Another potential limitation of our study is the absence of genetic analyses. Indeed, genetic differences might influence the manifestation of the disorder, either directly or indirectly via culture. Disentangling these effects is quite difficult (as one would need a sufficiently large sample of patients with schizophrenia who grew up unaffected by Japanese culture but share the genetics of the Japanese population). There is, however, some evidence that suggests that this might not be a highly relevant aspect: in one study it was shown that Pakistani patients living in Britain show a manifestation of schizophrenia more closely related to White British patients than to Pakistani living in Pakistan21. Hence, genetic effects might be less influential than cultural ones. Either way, this issue does not affect one of the central messages of this study, i.e. that the neuroscience of schizophrenia should be using more diverse samples.

From a methodological point of view, it could be criticized that our samples were not exactly matched, e.g. regarding age, medication, duration of illness, etc. In order to maximise our sample size we decided against an exact match and instead controlled for a number of potentially confounding variables and employed cross-validation. Thus, our results likely reflect true differences between both groups. Still, future studies might try to reach similarly large sample sizes in exactly matched patient groups.One might wonder why differences in brain structure and activity occur between humans from different cultures at all, or why culture should influence neural correlates of mental disorders. One prominent factor might be the nature of social interactions and the perception of social events. While earlier concepts (such as a strong divide between collectivistic vs. individualistic cultures) are likely oversimplifying64,65, there are still known influences of culture on social relations. For example, there is meta-analytic evidence of differences in neural activation during social tasks in “Western” and “East-Asian” cultures66. One interpretation of these results is that “Westerners” show reduced activity in areas related to inferring the mental states of others, but enhanced neural activity in areas related to self-relevance encoding.
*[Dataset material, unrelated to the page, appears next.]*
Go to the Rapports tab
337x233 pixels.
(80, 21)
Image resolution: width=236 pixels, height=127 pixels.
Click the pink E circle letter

One might assume that (neural and mental) differences in how people construct themselves and their relationship to others is also highly relevant for mental health, especially for a disorder like schizophrenia that is often characterised by paranoia or delusions related to the behaviour of others, as well as a problems with maintaining self-other boundaries.
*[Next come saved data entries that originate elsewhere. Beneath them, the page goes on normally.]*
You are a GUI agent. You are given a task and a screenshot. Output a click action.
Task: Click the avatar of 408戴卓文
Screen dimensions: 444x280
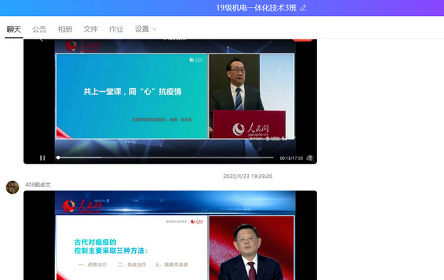12,187
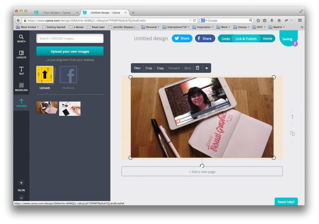Viewport: 319px width, 224px height.
Task: Open the Layouts panel
Action: coord(21,55)
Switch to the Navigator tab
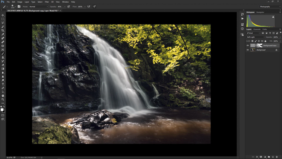The image size is (282, 159). [x=260, y=12]
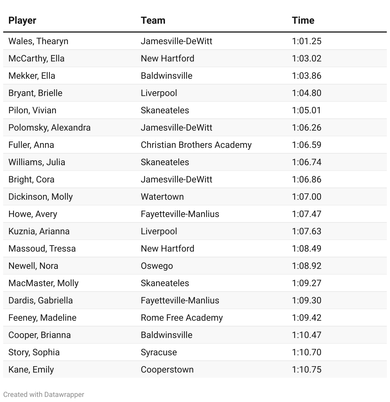Click Bryant, Brielle player name
Screen dimensions: 390x402
[35, 93]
On a final note, it is remarkable that the differences we found in GM cortical changes in schizophrenia are already apparent when comparing individuals from two relatively rich, democratic, industrialized countries. It is quite possible that patients from even more diverse countries might also show more differences in the neural correlates of schizophrenia. More research is therefore needed that explicitly investigates differences in patients from other backgrounds. Our findings show the importance of taking cultural background into account when investigating neural correlates of schizophrenia and call for the inclusion of more diverse samples.